肩関節(肩甲上腕関節)は肩甲骨と上腕骨で構成される関節です。
肩甲骨関節窩の面積は上腕骨頭に対して約1/3〜1/4ということもあり、骨性に不安定であることが分かります。これを一般的には、ゴルフボール(上腕骨頭)とティ(肩甲骨関節窩)の関係で表していることが多いです。

ゴルフボールとティ

逆に骨の安定性が少ないために、肩関節は大きな可動範囲を有しているとも言えます。

この骨の不安定性を補うために肩関節周囲は靭帯・関節包・筋肉によって覆われており、肩関節の安定化に寄与しています。

肩関節後面の骨模型

上記のように、肩関節は関節の中でも脱臼しやすい構造をしており、そのほとんどが前方へ脱臼します。

一度脱臼の既往歴があると、その後繰り返し脱臼をしてしまう可能性が高くなり、そのような状態を『反復性肩関節脱臼』といいます。

脱臼の際に、肩甲骨側に問題が生じるのが『Bankart Lesion(バンカート損傷)』上腕骨頭側に問題が生じるのが『Hill-Sachs Lesion(ヒル・サックス損傷)』となります。

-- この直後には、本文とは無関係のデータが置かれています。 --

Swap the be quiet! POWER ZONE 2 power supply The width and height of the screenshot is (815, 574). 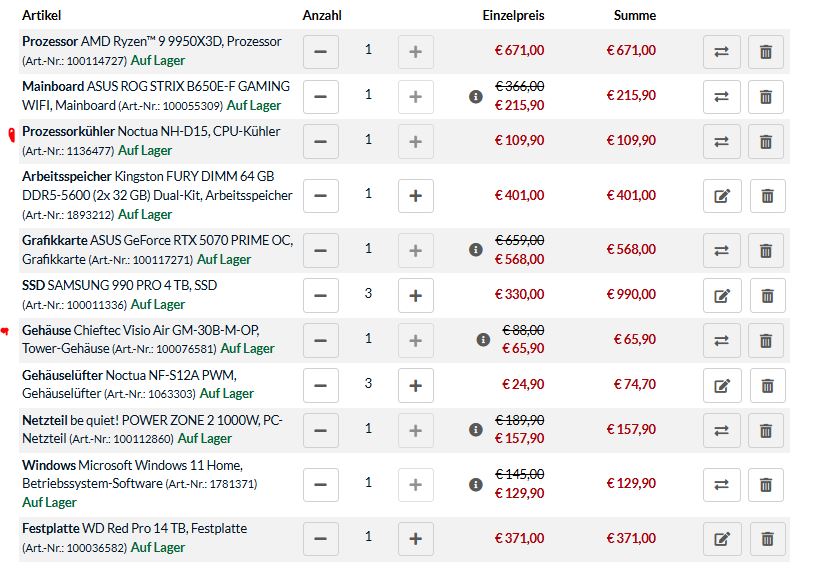pyautogui.click(x=721, y=430)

今回の記事では、Bankart Lesionの病態・原因と分類についてまとめていきます。

Hill-Sachs Lesionに関しては、こちらの記事で詳しく解説していますので、併せてご参照ください。

Bankart Lesionの病態

Bankart Lesionは、肩関節の前方脱臼が繰り返される(反復性肩関節脱臼)ことによって引き起こされる関節唇前部(前下部)の損傷・剥離です。

特に大きな負荷が加わると、関節窩から関節唇靭帯複合体が引き剥がされることもあります。

肩関節は前・下方へ脱臼することが多いため、前下関節上腕靭帯(Anterior Inferior Glenohumeral Ligament:AIGHL)が損傷・断裂の関与を考慮していきます。

また、関節窩が骨折する『骨性バンカート損傷』が生じることもあります。

稀な病態としては、関節包の断裂や、HAGL(Humeral Avulsion Glenohumeral Ligament) 損傷が合併していることもあります。

関節包断裂とは、中関節上腕靭帯(Middle Glenohumeral Ligament:MGHL)と下関節上腕靭帯(Inferior Glenohumeral Ligament:IGHL)の間にある関節包が裂けてしまう病態です。
HAGL損傷とは、上腕骨に付着する下関節窩上腕靭帯が上腕骨側で剥がれる病態です。

上記は前方脱臼の場合ですが、後方脱臼の場合ではReverse Bankart Lesion(逆バンカート損傷)が発生する可能性があります。

Reverse Bankart Lesionは、関節包後部の骨膜の剥離を伴う後下方関節唇の剥離と定義されます。これに伴い、後下関節上腕靭帯(posterior inferior gleno-humeral ligament:PIGHL)が弛緩し、上腕骨頭が後方変位する可能性があります。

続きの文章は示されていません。